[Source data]
* * *

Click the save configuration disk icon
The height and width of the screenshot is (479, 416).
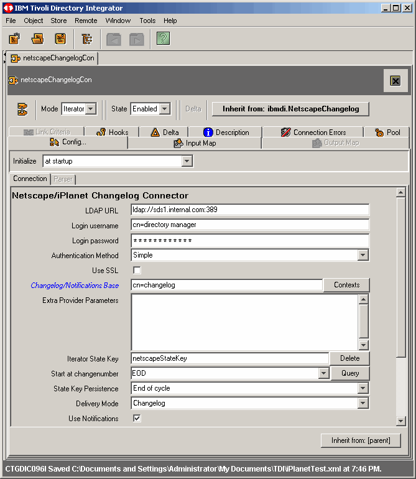(x=60, y=39)
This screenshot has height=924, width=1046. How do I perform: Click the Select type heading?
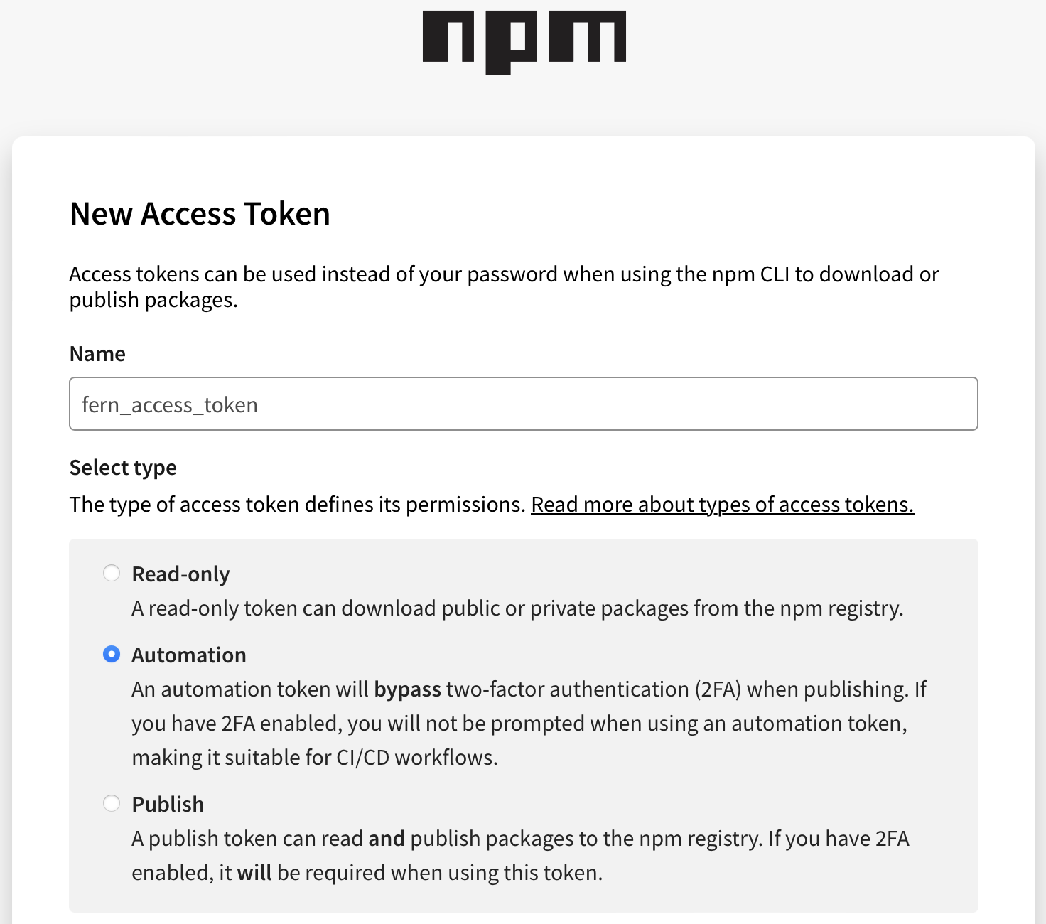123,468
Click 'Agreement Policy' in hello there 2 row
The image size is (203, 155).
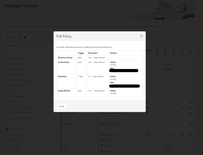pyautogui.click(x=109, y=135)
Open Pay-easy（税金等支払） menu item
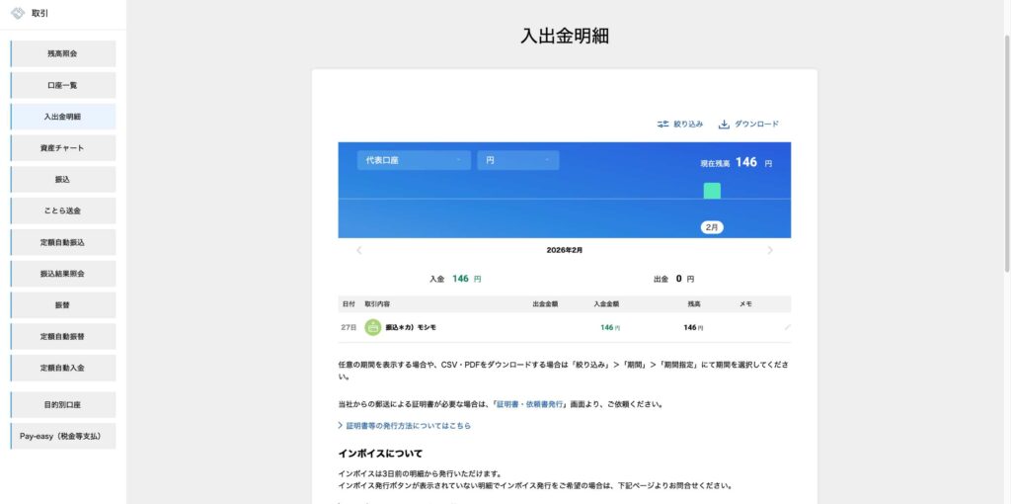 tap(63, 436)
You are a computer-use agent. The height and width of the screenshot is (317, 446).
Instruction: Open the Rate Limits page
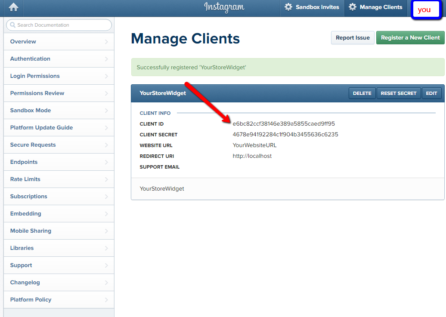(25, 179)
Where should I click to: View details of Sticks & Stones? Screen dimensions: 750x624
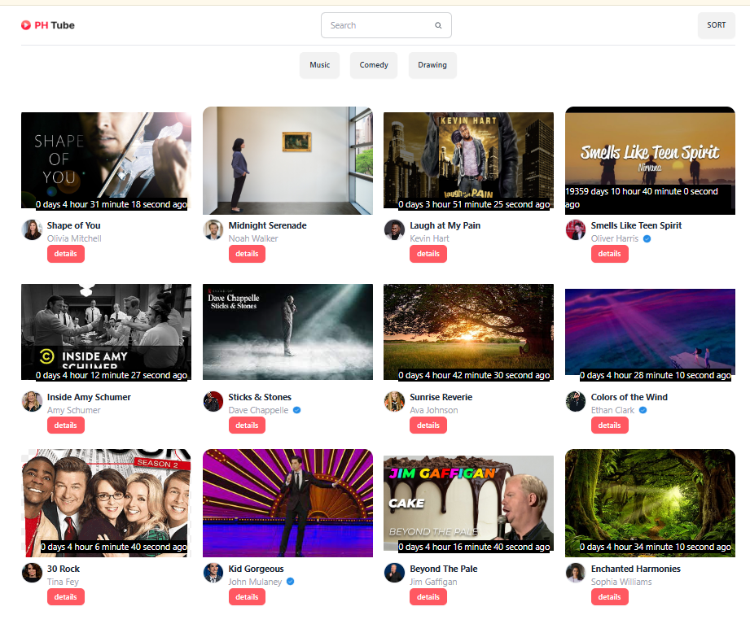[247, 425]
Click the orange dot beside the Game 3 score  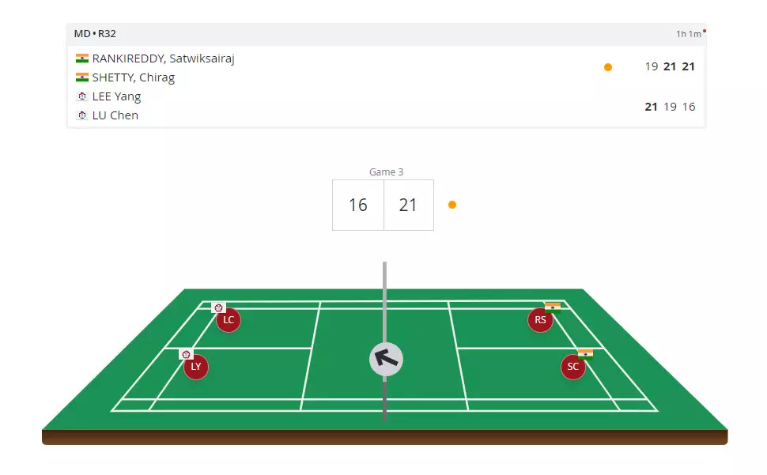click(x=452, y=205)
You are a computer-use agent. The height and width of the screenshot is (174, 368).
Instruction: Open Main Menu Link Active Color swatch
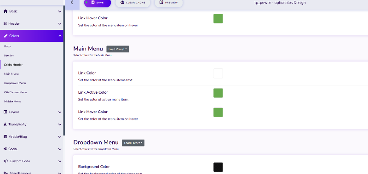pos(218,93)
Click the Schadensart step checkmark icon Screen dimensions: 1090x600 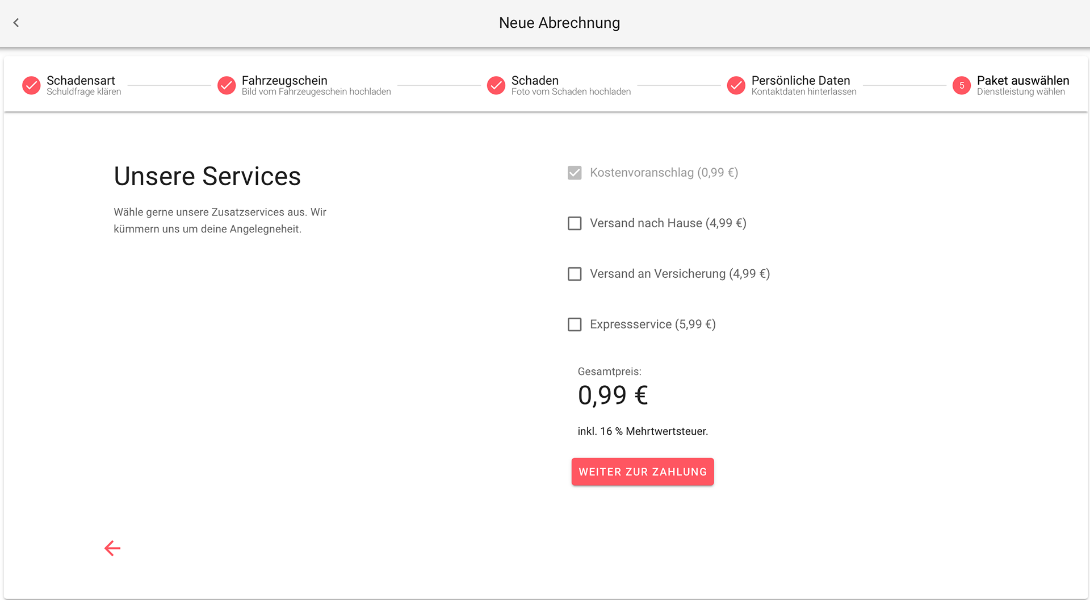click(x=31, y=85)
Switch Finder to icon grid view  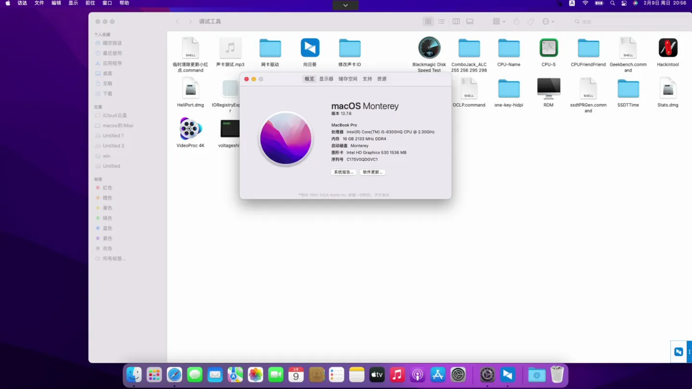pyautogui.click(x=428, y=22)
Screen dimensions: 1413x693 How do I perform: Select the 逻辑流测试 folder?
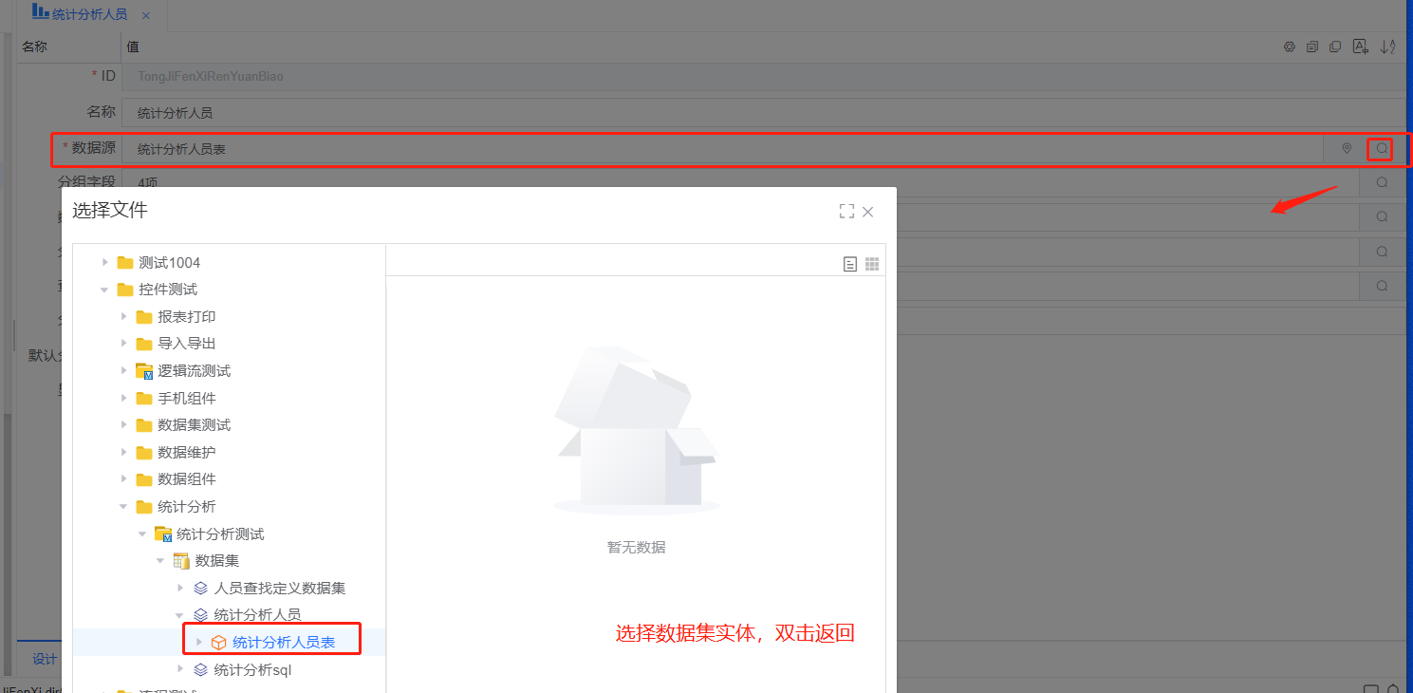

* * *

* **Task statement**
In the records above, find each line with the string "computer" and list it.

* **Result for this exercise**
You are a computer-use agent. The height and width of the screenshot is (317, 446).
You are a computer-use agent. The height and width of the screenshot is (174, 368).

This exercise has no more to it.